■ **Written instruction**: Reproduce every line of the entries below word for word, leaving out the pictures.

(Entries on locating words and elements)
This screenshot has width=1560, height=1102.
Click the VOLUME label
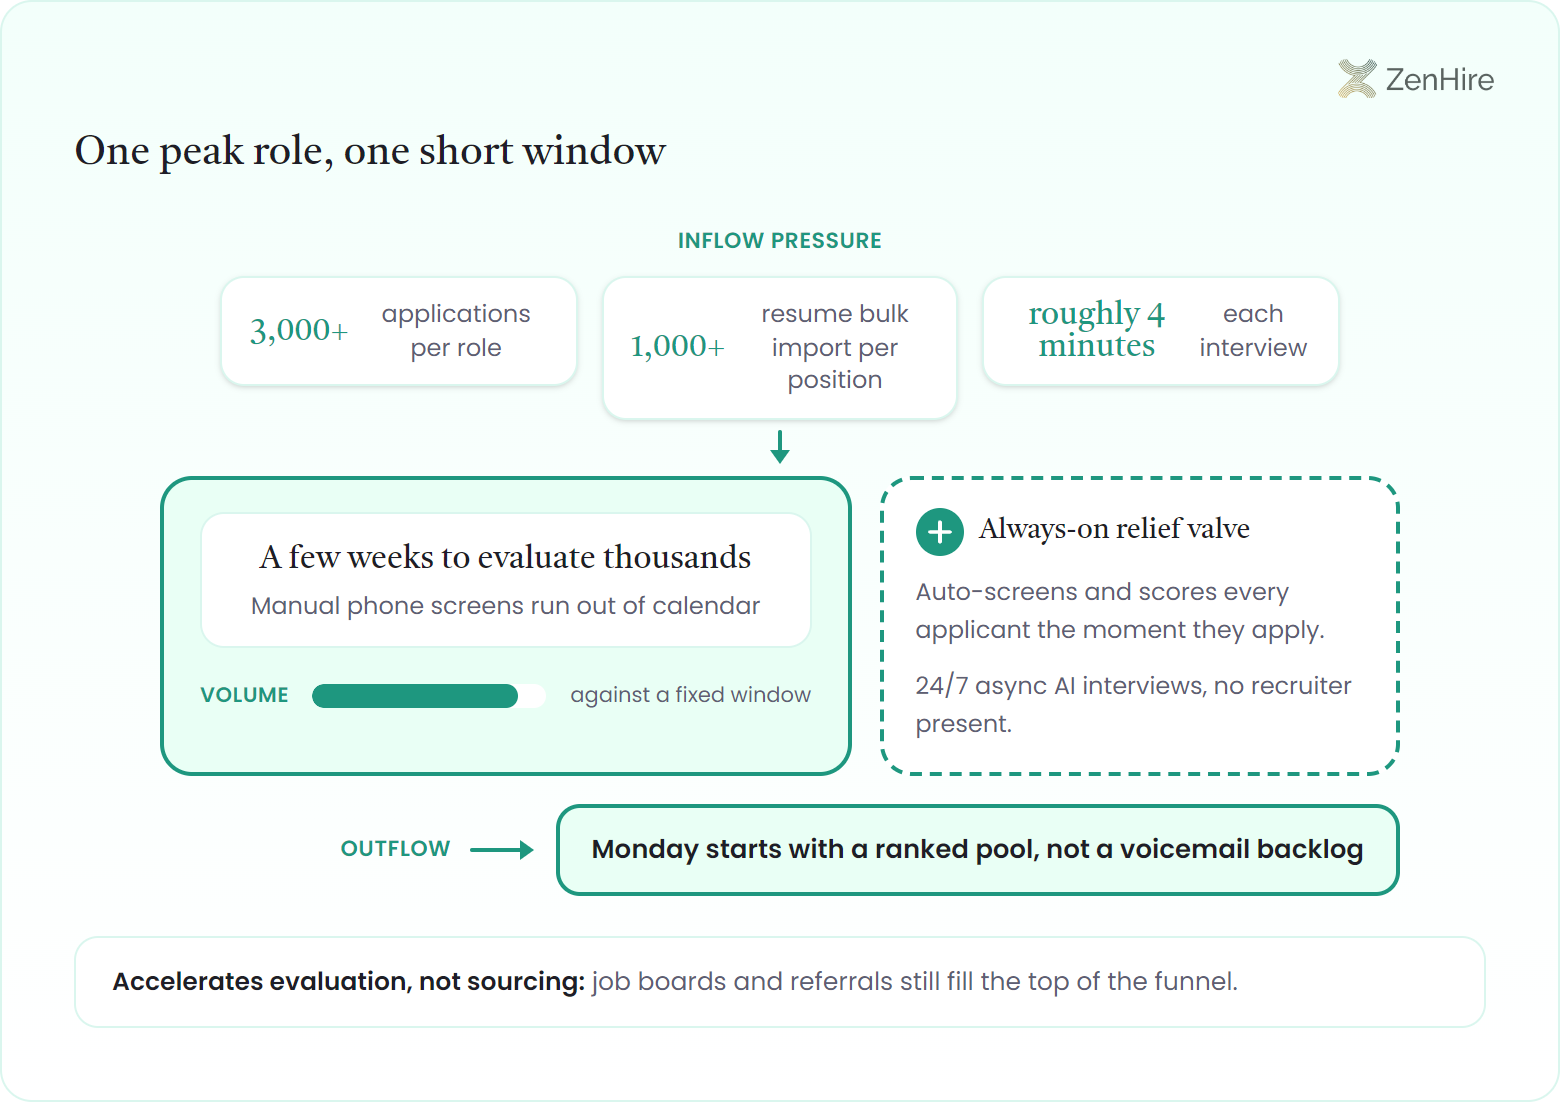[x=244, y=695]
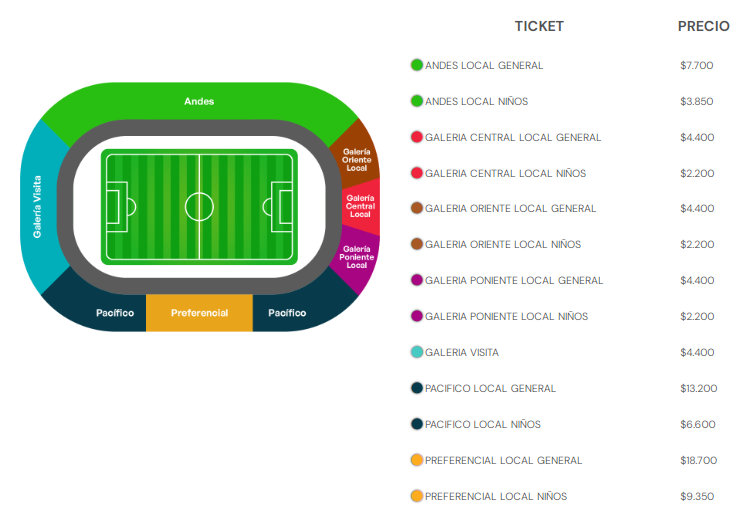Choose the Pacifico Local Niños ticket
Image resolution: width=735 pixels, height=519 pixels.
pos(483,424)
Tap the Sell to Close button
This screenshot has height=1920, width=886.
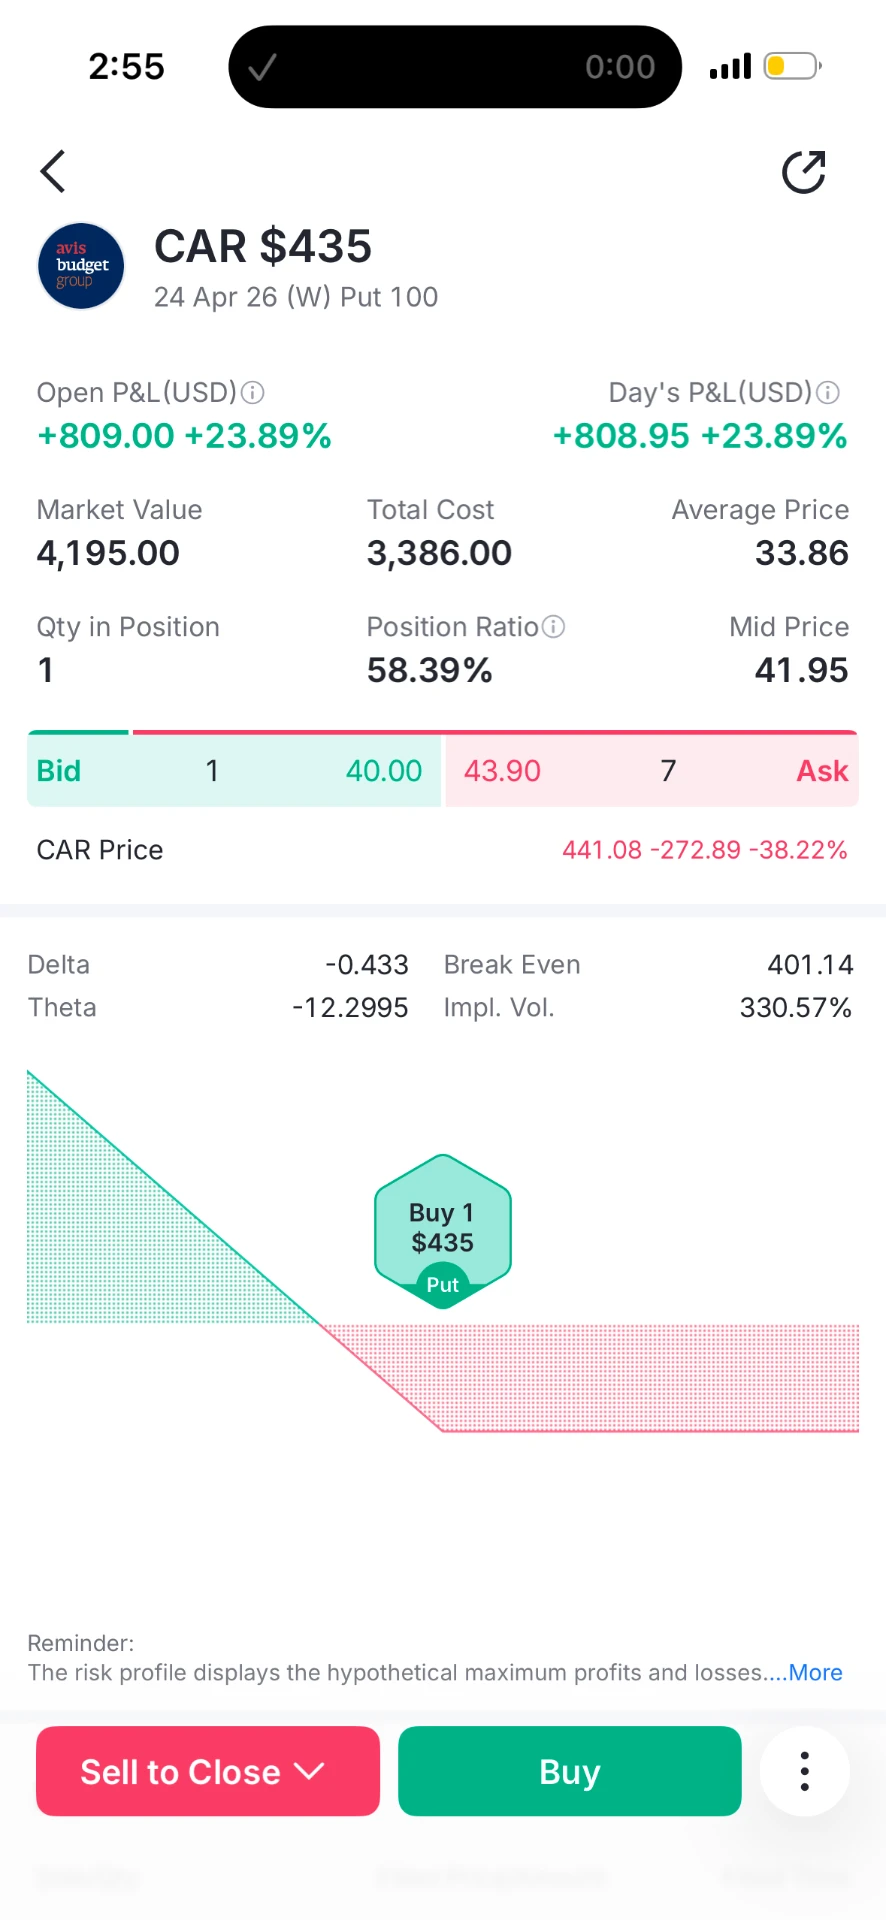click(208, 1771)
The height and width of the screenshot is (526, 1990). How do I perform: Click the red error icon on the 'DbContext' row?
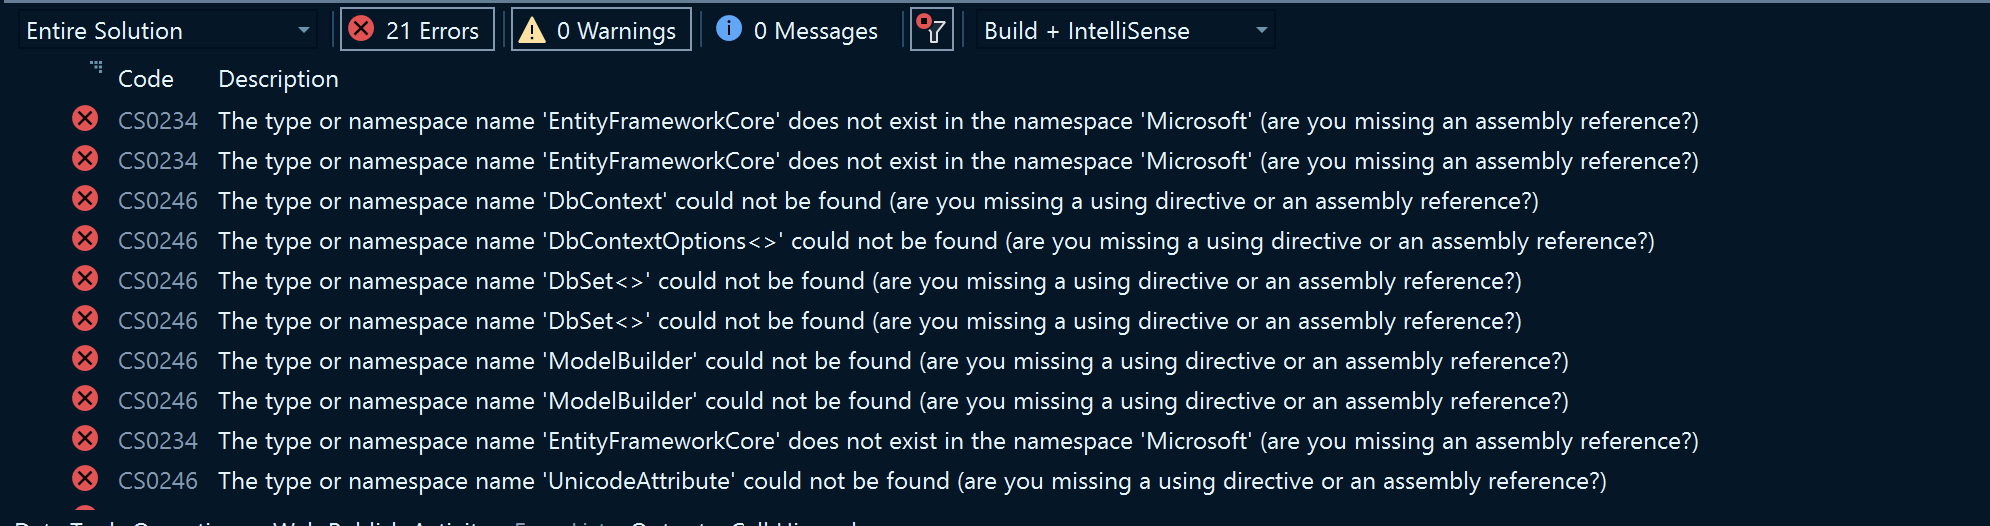85,199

■ **Problem solution**:
This screenshot has width=1560, height=1102.
Click the VOLUME label
[x=244, y=695]
Choose the Pacifico Local Niños ticket
Image resolution: width=735 pixels, height=519 pixels.
pos(483,424)
Tap the Sell to Close button
This screenshot has height=1920, width=886.
click(208, 1771)
The height and width of the screenshot is (526, 1990). How do I perform: Click the red error icon on the 'DbContext' row?
85,199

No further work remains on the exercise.